The answer must be the lines from the one containing "Click the Time" through the last line of the data below, copied exactly, with nothing else.

======== Input for this task

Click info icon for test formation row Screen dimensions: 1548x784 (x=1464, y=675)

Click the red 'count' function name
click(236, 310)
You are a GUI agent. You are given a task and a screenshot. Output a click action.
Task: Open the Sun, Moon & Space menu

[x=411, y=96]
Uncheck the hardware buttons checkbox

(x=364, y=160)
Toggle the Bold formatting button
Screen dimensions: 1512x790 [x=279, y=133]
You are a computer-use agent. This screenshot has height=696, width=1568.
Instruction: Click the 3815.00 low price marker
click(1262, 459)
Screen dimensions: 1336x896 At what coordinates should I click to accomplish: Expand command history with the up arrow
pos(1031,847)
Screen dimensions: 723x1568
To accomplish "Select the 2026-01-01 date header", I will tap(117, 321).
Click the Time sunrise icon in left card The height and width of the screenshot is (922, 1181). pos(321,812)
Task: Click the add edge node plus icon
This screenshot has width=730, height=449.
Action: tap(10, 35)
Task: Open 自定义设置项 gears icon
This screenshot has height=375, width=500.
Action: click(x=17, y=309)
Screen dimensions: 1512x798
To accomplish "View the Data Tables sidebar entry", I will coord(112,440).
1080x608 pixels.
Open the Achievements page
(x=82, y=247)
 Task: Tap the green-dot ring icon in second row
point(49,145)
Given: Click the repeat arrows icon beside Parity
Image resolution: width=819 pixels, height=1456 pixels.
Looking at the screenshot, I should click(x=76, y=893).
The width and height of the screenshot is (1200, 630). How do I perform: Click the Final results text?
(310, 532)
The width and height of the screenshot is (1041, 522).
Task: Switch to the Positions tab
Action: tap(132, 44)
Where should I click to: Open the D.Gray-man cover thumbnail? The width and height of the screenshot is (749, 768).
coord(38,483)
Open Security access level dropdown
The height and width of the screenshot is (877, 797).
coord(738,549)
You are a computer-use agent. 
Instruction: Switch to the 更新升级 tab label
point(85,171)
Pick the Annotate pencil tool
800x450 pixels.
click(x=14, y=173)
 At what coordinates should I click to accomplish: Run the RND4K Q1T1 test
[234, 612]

================

Task response:
Click the Time sunrise icon in left card The height and width of the screenshot is (922, 1181). pos(321,812)
Task: Click the add edge node plus icon
This screenshot has width=730, height=449.
Action: tap(10, 35)
Task: Open 自定义设置项 gears icon
This screenshot has height=375, width=500.
Action: click(x=17, y=309)
Screen dimensions: 1512x798
To accomplish "View the Data Tables sidebar entry", I will coord(112,440).
1080x608 pixels.
Open the Achievements page
(x=82, y=247)
 Task: Tap the green-dot ring icon in second row
point(49,145)
Given: Click the repeat arrows icon beside Parity
Image resolution: width=819 pixels, height=1456 pixels.
Looking at the screenshot, I should click(x=76, y=893).
The width and height of the screenshot is (1200, 630). How do I perform: Click the Final results text?
(310, 532)
The width and height of the screenshot is (1041, 522).
Task: Switch to the Positions tab
Action: tap(132, 44)
Where should I click to: Open the D.Gray-man cover thumbnail? The width and height of the screenshot is (749, 768).
coord(38,483)
Open Security access level dropdown
The height and width of the screenshot is (877, 797).
coord(738,549)
You are a computer-use agent. 
Instruction: Switch to the 更新升级 tab label
point(85,171)
Pick the Annotate pencil tool
800x450 pixels.
click(x=14, y=173)
 At what coordinates should I click to accomplish: Run the RND4K Q1T1 test
[234, 612]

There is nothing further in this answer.